Özlenen Rehber Dergisi

156.Sayı

Hakk'a Dönmek İçin Daima Açık Lütuf Kapısı 'Tevbe'

Furkan Karakurt Özlenen Rehber Dergisi 156. Sayı
Tevbe’nin manası:
Tevbe; insanın işlediği bir günah veya hatadan pişman olarak tekrar yapmamaya gayret etmesidir.
Diğer bir deyişle de tevbe; Allah ve Rasûlü’nün yapılmasını yasakladığı, dinimizce uygunsuz olan iş ve davranışları yapan kişinin aynı günahı bir daha yapmamaya karar verip bu hususta Cenâb-ı Hak’tan mağfiret istemesidir.
Bu konuyu Rabbimiz bizlere şöyle haber veriyor:
’Ey iman edenler! Hepiniz Allah’a tevbe edin ki kurtuluşa eresiniz.’1

Tevbe’nin şartları:
Tevbenin sahih olması için bazı şartlar vardır ki bunlardan biri eksik olsa hakiki manada tevbe edilmiş olmaz. Bu şartları şöyle sıralayabiliriz:
1- Yapılan kötü ameli terk etmek.
2- Onu yaptığına pişman olmak.
3- O günahı bir daha yapmamaya samimi olarak (kesin) karar vermek.
İşlenen günah, kul hakkını ilgilendiriyorsa ve bu hak mal ve benzeri bir şey ise onu sahibine iade eder. Mal cinsinden bir şey değilse helallik ister.

Allah (c.c.) Ğafûr’dur:
Tevbe, bizleri yeniden hayata bağlayan, karanlıktan çıkmamıza vesile olan, bizlere ümit ve yaşama isteği veren, Allah’a yöneltip imanımızı kuvvetlendiren, doğru ve dürüst davranmamızı sağlayan, hakkıyla yapıldığı halde imanî ve İslamî güzellikleri içinde barından bir yöneliştir.
::::
__Soru Seti__
[a] Tevbe konulu yazıya göre, işlenen günah mal cinsinden olmayan bir kul hakkıysa kişi ne yapmalıdır?
[b] Tevbe konulu yazıyı son cümlesinden sonra birkaç cümleyle sürdürün.

__Toplanan Veriler__
::::
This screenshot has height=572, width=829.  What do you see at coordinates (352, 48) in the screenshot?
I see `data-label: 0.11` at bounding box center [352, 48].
::::
__Etkinlik Cevapları__
[a] Hak sahibinden helallik istemelidir.

[b]
Nitekim Allah Teâlâ, Kur’ân-ı Kerim’de şöyle buyurmuştur:
’Ayetlerimize iman edenler sana geldikleri zaman (onlara) de ki: ’Selam olsun size! Rabbiniz kendi üzerine rahmeti (merhameti) yazdı. Şöyle ki: Sizden kim cahillikle bir kötülük işler de sonra peşinden tevbe eder, kendini düzeltirse (bilmiş olun ki) O, çok bağışlayandır, çok merhamet edendir.’2

Her kul günah işler:
Peygamberler dışında hiç kimse masum yani günahtan korunmuş değildir. Herkes günah işleyerek hata edebilir. Peygamber Efendimiz (s.a.v.) bu konuda:
’(Peygamberler dışında) Âdemoğlunun hepsi çok günah işleyicidir. Çok günah işleyenlerin en hayırlısı ise çokça tevbe edenlerdir.’3 buyurmak suretiyle tevbenin gerekliliğini bizlere açıklamıştır.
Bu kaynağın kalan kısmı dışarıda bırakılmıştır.